Artist – Ranu Mukherjee

Home and the World, 2015
Gallery Wendi Norris
161 Jessie Street
San Francisco 94105
USA
T: 415.346.7812
E: info@gallerywendinorris.com
W: www.gallerywendinorris.com
In Satyajit Ray’s 1984 cinematic adaptation of Rabindranath Tagore’s 1916 novel Ghare Baire (“The Home and the World”), the female protagonist passes through a corridor emerging from domestic chambers, marking her entry into the outside world and into the environs of a nascent post-colonial India. As she moves the film turns from black and white to color.

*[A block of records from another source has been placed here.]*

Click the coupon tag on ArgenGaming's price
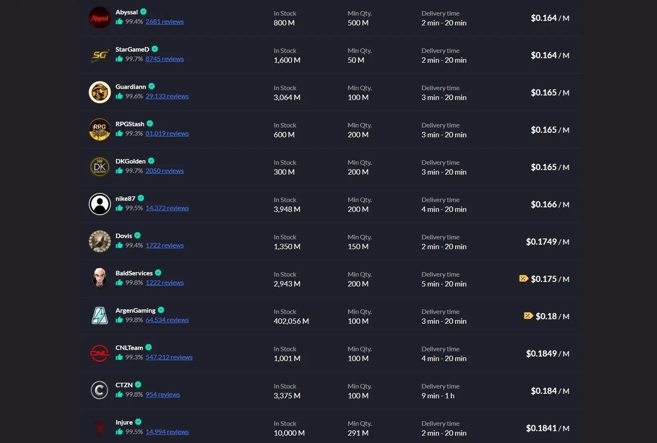Image resolution: width=657 pixels, height=443 pixels. coord(528,316)
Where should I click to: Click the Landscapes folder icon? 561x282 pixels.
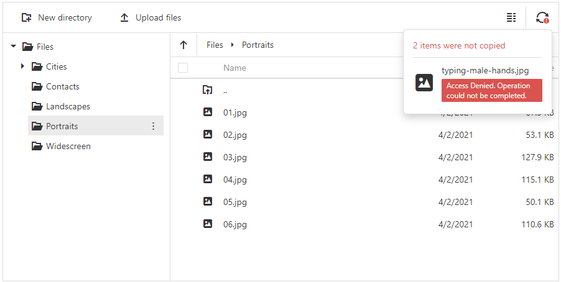point(37,106)
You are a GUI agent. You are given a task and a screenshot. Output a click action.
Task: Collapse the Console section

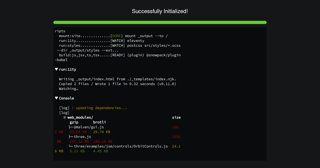click(56, 98)
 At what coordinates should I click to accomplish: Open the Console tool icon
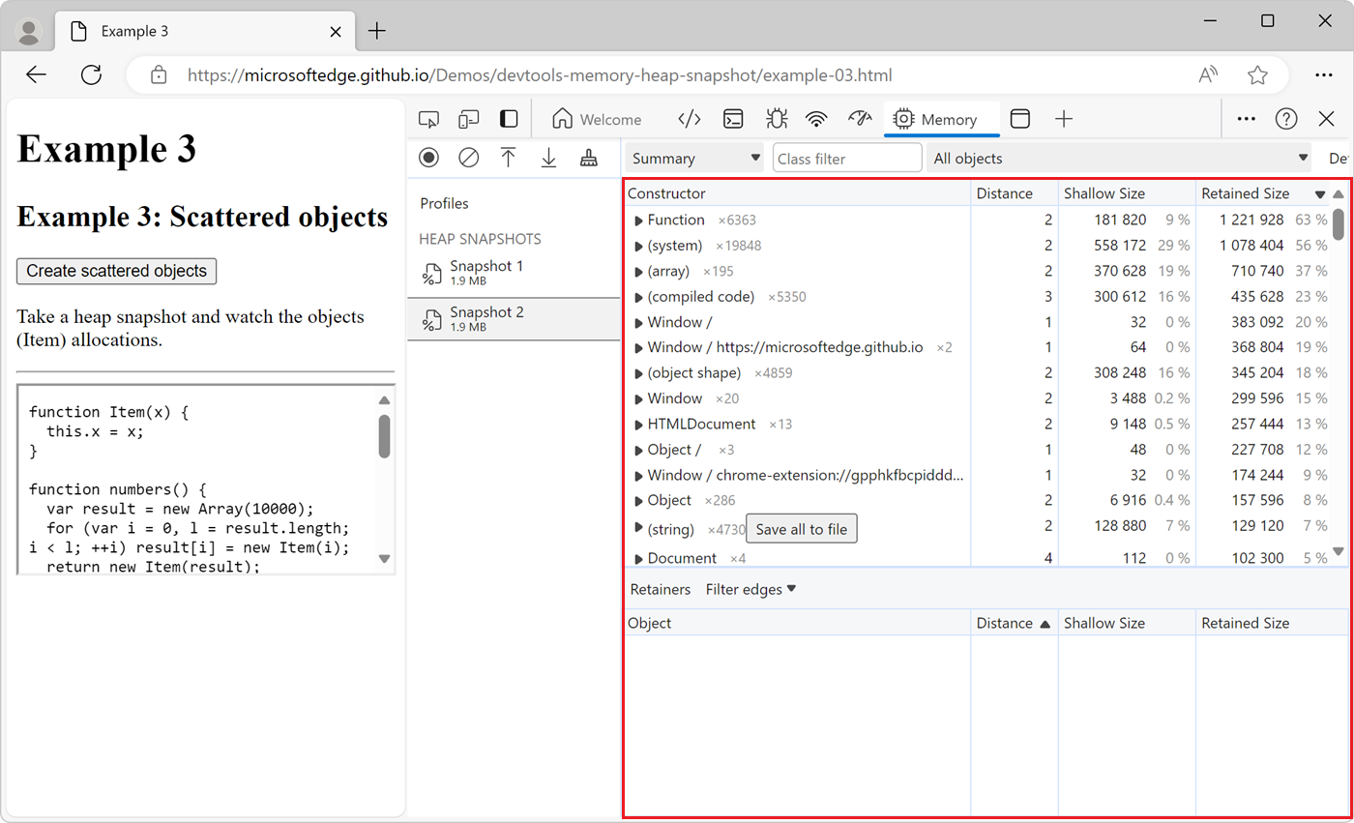click(x=733, y=118)
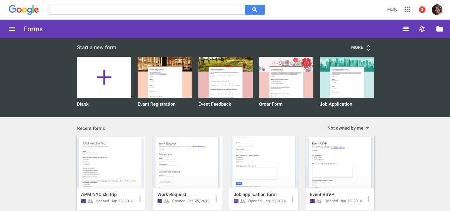The image size is (450, 211).
Task: Open the Google apps grid
Action: point(407,10)
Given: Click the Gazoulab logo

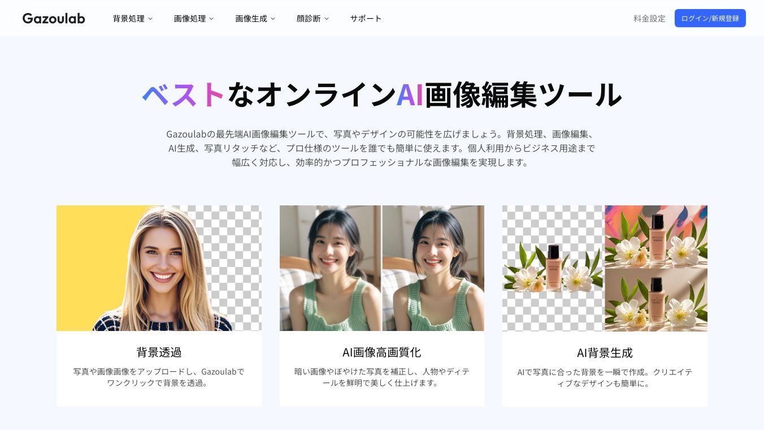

Home and the World, the first hybrid film in a new body of work by Ranu Mukherjee, draws parallels between the history represented in Ray’s film and the present/future moment. It replays the female ‘coming out’ in a contemporary sense, using the corridor image as a structural representation of (female) bodies situated within global urban growth. Composed around the breakdown of the colonial corridor architecture itself, the video reveals perpetual transformation—a sense of nature overtaking, falling panes of glass and a kind of ecstatic motion. Despite the sense of collapse, silhouetted figures continue to move forward. They travel amidst a swirl of debris, the ephemera of everyday attention to detail and sustenance, moving about in the air like dust.
As with Mukherjee’s previous hybrid films, Home and the World is composed of photographic, painted and digital source material. There is a slow and deliberate sense of rhythm, built through overlaying but distinct kinds of motion—figures moving forward, gently crumbling architecture, animals and reeling miscellany.
San Francisco-based Mukherjee photographed and assembled the video in Mumbai.